Compressors and data block encoding can be used together on the same ColumnFamily.

Changes Take Effect Upon Compaction. If you change compression or encoding for a ColumnFamily, the changes take effect during compaction.

Some codecs take advantage of capabilities built into Java, such as GZip compression. Others rely on native libraries. Native libraries may be available as part of Hadoop, such as LZ4. In this case, HBase only needs access to the appropriate shared library. Other codecs, such as Google Snappy, need to be installed first. Some codecs are licensed in ways that conflict with HBase's license and cannot be shipped as part of HBase.

This section discusses common codecs that are used and tested with HBase. No matter what codec you use, be sure to test that it is installed correctly and is available on all nodes in your cluster. Extra operational steps may be necessary to be sure that codecs are available on newly-deployed nodes. You can use the Section E.3.1.6, “CompressionTest” utility to check that a given codec is correctly installed.

To configure HBase to use a compressor, see Section E.3.1, “Configure HBase For Compressors”. To enable a compressor for a ColumnFamily, see Section E.3.2, “Enable Compression On a ColumnFamily”. To enable data block encoding for a ColumnFamily, see Section E.4, “Enable Data Block Encoding”.

Block Compressors

Data Block Encoding Types

E.1. Which Compressor or Data Block Encoder To Use

The compression or codec type to use depends on the characteristics of your data. Choosing the wrong type could cause your data to take more space rather than less, and can have performance implications. In general, you need to weigh your options between smaller size and faster compression/decompression. Following are some general guidelines, expanded from a discussion at Documenting Guidance on compression and codecs.

  • If you have long keys (compared to the values) or many columns, use a prefix encoder. FAST_DIFF is recommended, as more testing is needed for Prefix Tree encoding.

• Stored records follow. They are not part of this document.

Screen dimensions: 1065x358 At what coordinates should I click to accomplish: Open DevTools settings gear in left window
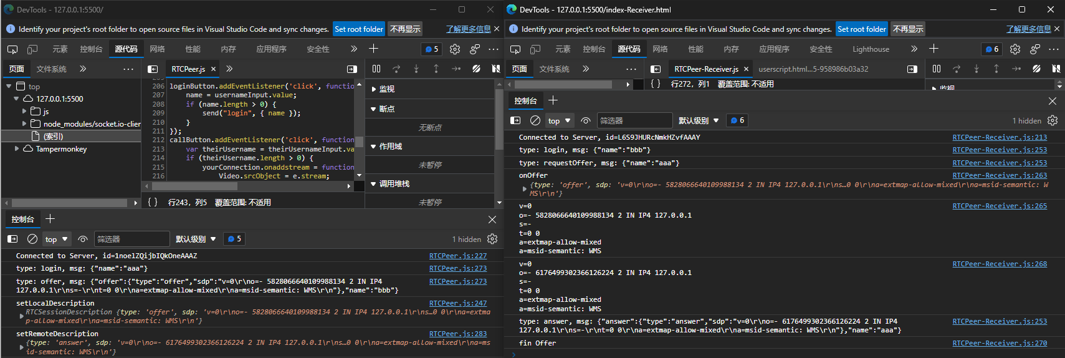coord(455,49)
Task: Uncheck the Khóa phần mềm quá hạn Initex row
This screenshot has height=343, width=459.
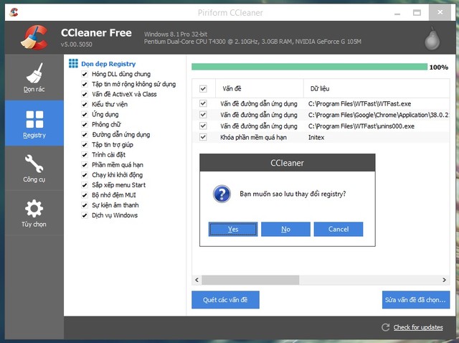Action: pos(203,136)

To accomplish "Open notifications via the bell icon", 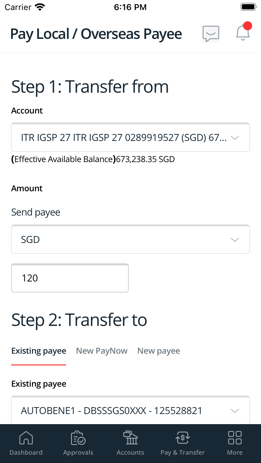I will click(243, 34).
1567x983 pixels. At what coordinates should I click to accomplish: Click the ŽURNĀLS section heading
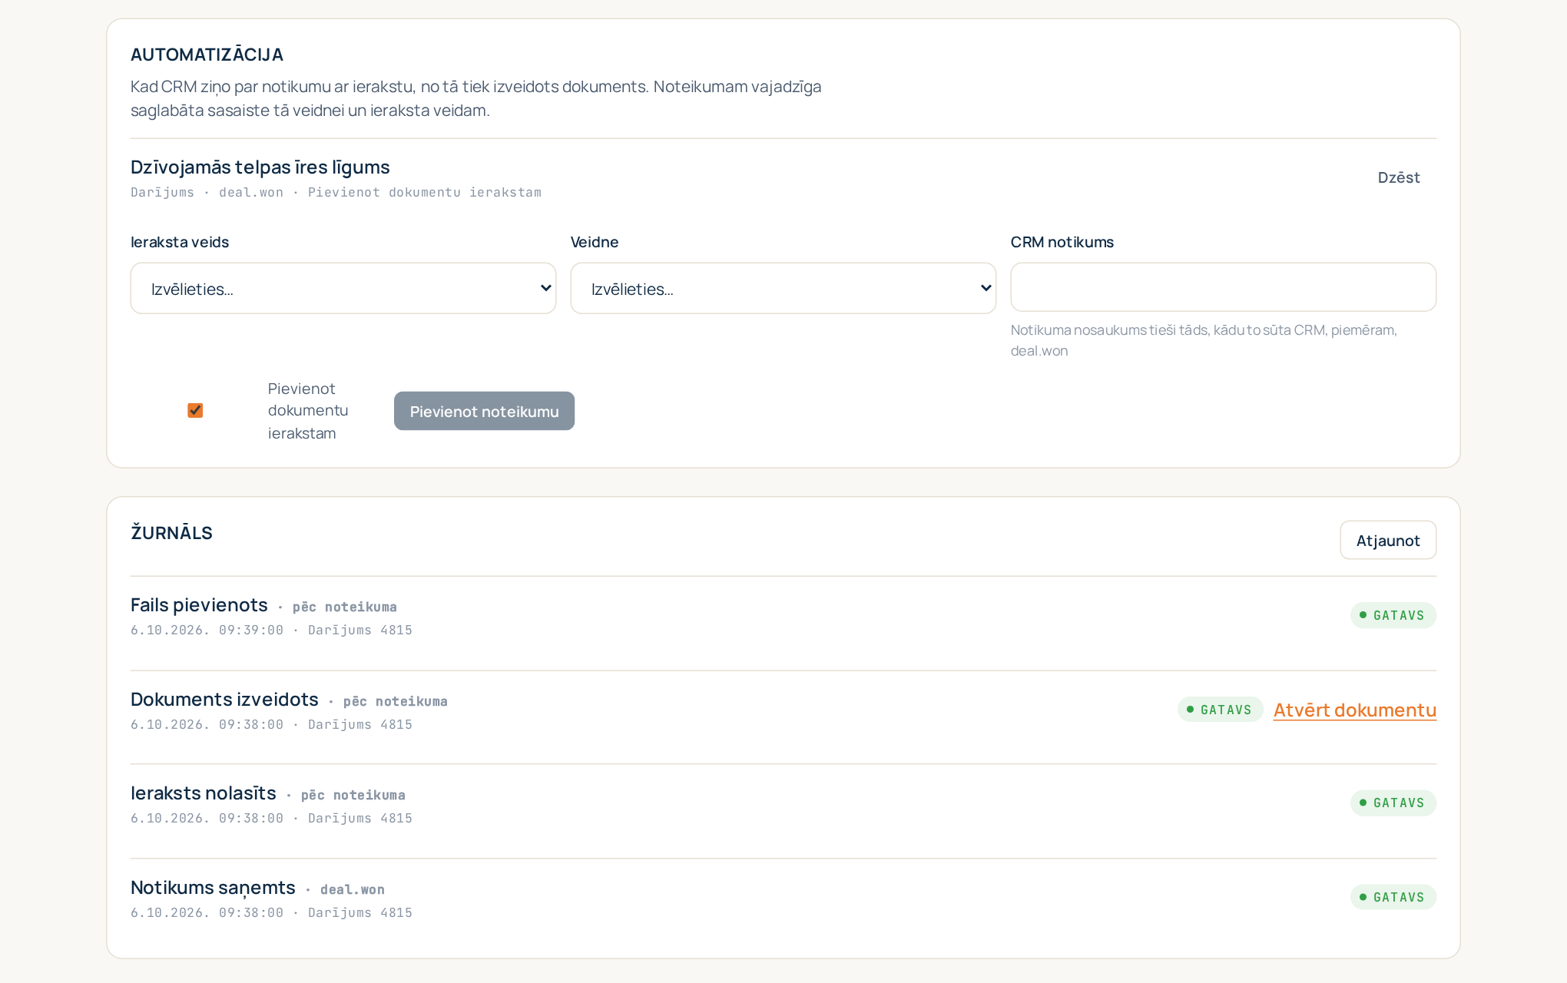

  • If the values are large (and not precompressed, such as images), use a data block compressor.

  • Use GZIP for cold data, which is accessed infrequently. GZIP compression uses more CPU resources than Snappy or LZO, but provides a higher compression ratio.

  • Use Snappy or LZO for hot data, which is accessed frequently. Snappy and LZO use fewer CPU resources than GZIP, but do not provide as high of a compression ratio.

  • In most cases, enabling Snappy or LZO by default is a good choice, because they have a low performance overhead and provide space savings.

  • Before Snappy became available by Google in 2011, LZO was the default. Snappy has similar qualities as LZO but has been shown to perform better.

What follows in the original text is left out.